(Pixel coordinate grounding data)
⟨

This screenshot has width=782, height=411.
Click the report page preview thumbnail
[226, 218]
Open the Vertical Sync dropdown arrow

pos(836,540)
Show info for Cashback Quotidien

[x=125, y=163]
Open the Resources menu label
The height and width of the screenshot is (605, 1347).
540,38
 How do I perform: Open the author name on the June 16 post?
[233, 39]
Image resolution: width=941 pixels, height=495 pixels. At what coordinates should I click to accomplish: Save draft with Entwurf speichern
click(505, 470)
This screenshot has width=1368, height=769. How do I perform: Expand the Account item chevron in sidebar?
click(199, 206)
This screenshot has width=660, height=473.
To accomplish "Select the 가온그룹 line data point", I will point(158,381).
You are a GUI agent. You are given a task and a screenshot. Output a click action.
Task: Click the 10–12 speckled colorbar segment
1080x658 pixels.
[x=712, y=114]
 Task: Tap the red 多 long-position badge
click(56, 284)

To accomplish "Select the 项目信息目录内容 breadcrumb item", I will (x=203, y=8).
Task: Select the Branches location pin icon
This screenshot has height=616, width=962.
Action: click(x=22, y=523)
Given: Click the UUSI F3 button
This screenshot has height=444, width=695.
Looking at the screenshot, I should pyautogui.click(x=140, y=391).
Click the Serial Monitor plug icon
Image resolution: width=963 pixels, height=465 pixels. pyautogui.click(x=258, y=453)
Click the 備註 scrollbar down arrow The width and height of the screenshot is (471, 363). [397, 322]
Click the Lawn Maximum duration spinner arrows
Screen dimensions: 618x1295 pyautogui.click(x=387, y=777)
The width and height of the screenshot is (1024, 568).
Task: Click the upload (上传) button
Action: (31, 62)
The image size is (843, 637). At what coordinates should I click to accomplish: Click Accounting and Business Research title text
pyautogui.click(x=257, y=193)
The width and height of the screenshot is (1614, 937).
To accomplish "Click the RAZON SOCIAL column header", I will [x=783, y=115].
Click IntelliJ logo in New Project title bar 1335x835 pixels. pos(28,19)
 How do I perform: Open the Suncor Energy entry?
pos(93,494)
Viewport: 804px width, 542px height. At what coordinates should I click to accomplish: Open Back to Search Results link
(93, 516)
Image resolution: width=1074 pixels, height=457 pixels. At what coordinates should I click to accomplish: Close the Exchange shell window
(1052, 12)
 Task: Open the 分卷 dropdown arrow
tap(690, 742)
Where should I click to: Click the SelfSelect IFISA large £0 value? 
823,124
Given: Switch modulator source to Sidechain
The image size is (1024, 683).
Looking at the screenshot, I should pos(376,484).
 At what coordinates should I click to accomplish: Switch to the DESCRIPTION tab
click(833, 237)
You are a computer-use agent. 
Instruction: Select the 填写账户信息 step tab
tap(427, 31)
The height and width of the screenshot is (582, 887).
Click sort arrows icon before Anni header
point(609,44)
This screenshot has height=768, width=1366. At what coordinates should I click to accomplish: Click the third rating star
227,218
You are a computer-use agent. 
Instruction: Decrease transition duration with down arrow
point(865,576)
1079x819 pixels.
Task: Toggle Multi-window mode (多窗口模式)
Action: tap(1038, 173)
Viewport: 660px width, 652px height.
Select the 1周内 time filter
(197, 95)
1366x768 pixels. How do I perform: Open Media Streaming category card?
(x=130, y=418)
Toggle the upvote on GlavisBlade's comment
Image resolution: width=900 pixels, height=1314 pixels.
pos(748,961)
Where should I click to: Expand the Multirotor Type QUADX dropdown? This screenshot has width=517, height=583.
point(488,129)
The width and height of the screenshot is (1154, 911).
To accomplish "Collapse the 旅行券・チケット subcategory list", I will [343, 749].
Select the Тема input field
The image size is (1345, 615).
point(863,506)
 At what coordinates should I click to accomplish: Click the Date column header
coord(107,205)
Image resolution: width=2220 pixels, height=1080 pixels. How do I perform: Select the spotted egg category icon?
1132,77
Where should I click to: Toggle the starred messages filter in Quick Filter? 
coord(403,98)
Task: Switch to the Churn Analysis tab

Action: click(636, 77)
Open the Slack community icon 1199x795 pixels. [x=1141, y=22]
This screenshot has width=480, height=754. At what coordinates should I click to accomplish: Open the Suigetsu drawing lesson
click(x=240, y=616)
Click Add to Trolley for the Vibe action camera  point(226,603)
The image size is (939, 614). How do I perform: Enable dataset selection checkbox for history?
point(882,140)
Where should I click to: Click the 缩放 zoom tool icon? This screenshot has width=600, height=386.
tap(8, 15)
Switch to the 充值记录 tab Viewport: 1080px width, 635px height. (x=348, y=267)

⟩

#### [Work to be completed]
The line with "This screenshot has height=768, width=1366." and all lines after it through the end of the data above: write these out exactly and add nothing.

#### [Response to this task]
This screenshot has height=768, width=1366. At what coordinates should I click to accomplish: Click the third rating star
227,218
You are a computer-use agent. 
Instruction: Decrease transition duration with down arrow
point(865,576)
1079x819 pixels.
Task: Toggle Multi-window mode (多窗口模式)
Action: tap(1038, 173)
Viewport: 660px width, 652px height.
Select the 1周内 time filter
(197, 95)
1366x768 pixels. How do I perform: Open Media Streaming category card?
(x=130, y=418)
Toggle the upvote on GlavisBlade's comment
Image resolution: width=900 pixels, height=1314 pixels.
pos(748,961)
Where should I click to: Expand the Multirotor Type QUADX dropdown? This screenshot has width=517, height=583.
point(488,129)
The width and height of the screenshot is (1154, 911).
To accomplish "Collapse the 旅行券・チケット subcategory list", I will [343, 749].
Select the Тема input field
The image size is (1345, 615).
point(863,506)
 At what coordinates should I click to accomplish: Click the Date column header
coord(107,205)
Image resolution: width=2220 pixels, height=1080 pixels. How do I perform: Select the spotted egg category icon?
1132,77
Where should I click to: Toggle the starred messages filter in Quick Filter? 
coord(403,98)
Task: Switch to the Churn Analysis tab

Action: click(636, 77)
Open the Slack community icon 1199x795 pixels. [x=1141, y=22]
This screenshot has width=480, height=754. At what coordinates should I click to accomplish: Open the Suigetsu drawing lesson
click(x=240, y=616)
Click Add to Trolley for the Vibe action camera  point(226,603)
The image size is (939, 614). How do I perform: Enable dataset selection checkbox for history?
point(882,140)
Where should I click to: Click the 缩放 zoom tool icon? This screenshot has width=600, height=386.
tap(8, 15)
Switch to the 充值记录 tab Viewport: 1080px width, 635px height. (x=348, y=267)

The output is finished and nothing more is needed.